Paul Otellini may be stepping down in a few months as president and CEO at Chipzilla, but you wouldn't know it by listening to him talk about the company, its strategies to take on a slew of new competition, and evolve to serve new kinds of customers with devices that are largely not Intel Inside. During the conference call with …
Did anyone here the Intel guy on the Today programme this morning?
Interviewer: Isn't the market swinging to Smartphones & Tablets?
Intel: Yep, we are addressing that with Ultrabooks and Windows 8
Interviewer: But Windows 8 is not a great success?
Go to PCWorld and 70% of the computers are running Windows 8
Interviewer: But isn't the market swinging to Smartphones & Tablets?
Intel: Yep, we are addressing that with Ultrabooks and Windows 8 ...
... et infinitum ...
I paraphrased but that was the essence. The company they grew great "by eating its own grandchildren" needs now to be eating somebody else's (hello Qualcomm & ARM).

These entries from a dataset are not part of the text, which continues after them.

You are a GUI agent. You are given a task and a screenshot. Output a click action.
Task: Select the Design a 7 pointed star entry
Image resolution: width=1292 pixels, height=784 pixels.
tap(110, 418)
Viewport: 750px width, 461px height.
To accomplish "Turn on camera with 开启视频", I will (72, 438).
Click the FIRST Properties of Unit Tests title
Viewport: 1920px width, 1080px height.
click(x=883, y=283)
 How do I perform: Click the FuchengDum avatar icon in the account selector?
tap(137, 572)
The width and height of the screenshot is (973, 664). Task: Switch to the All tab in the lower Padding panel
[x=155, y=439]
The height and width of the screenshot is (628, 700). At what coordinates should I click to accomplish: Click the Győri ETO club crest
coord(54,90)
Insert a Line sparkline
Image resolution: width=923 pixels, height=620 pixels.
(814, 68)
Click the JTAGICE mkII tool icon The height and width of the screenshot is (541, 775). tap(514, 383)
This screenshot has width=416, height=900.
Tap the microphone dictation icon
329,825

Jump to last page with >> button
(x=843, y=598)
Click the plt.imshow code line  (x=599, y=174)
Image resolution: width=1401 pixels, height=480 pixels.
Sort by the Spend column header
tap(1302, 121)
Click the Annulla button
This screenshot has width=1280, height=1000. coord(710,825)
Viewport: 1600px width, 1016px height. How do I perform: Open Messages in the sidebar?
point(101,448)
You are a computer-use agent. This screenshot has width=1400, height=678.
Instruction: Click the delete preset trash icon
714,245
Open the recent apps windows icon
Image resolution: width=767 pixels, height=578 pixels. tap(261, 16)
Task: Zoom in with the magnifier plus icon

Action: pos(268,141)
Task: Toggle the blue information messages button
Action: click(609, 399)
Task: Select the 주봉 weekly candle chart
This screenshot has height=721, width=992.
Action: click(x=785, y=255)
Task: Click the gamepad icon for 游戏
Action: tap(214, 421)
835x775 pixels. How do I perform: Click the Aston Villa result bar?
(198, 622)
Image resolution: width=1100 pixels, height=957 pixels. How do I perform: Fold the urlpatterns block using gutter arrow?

Are they in complete denial?
Re: Ostrich Corp
>Are they in complete denial?
No, Intel are going to some lengths to communicate their efforts to tech blogs with a penchant for benchmarks. For example
The jury is still out, but it would seem the race isn't over.
Re: Ostrich Corp
IF it's still the Intel of old, I expect that they have a plan B. Remember when it looked as if AMD had stolen the server market from Intel? The Opteron outperformed the Xeon at virtually all levels, and on top of all that AMD invented the 64-bit X86-compatible CPUs.
But Intel came out on top, because they'd never actually stopped developing the Pentium-3 architecture. They'd just mostly stopped selling it. And when the P4 architecture disappointed, plan B came to the front.
Plan B today might be "if you can't beat them join them". Pay license fees to ARM for the CPU design, but use their fab technology to make the fastest lowest-wattage ARM cpus in the marketplace.
Only the paranoid survive ... but also every corporation that reaches the top has no-where to go but down, and usually doesn't know how to descend slowly and gracefully.
INTC stock is remarkably cheap. The bankers are writing them off ....
A 27% drop didn't please Wall Street
Intel has been treading water for quite awhile and now they need to come up with a different Biz model or become a boot note.
Who can name two Intel successes in the last decade or two?
Outside the Wintel market, that is.
Lots of cash burned on plenty of visible failures, from WiMax to Itanic.
Undisclosed amounts of cash burned on maybe not so visible "interesting" corporate acquisitions, from McAfee (who? and more importantly WHY?) to Wind River (the formerly chip-independent VxWorks embedded OS) to Virtutech (the formerly chip-independent SIMICS chip+system simulation package).
Intel. The x86 company. Enjoy it while it's relevant.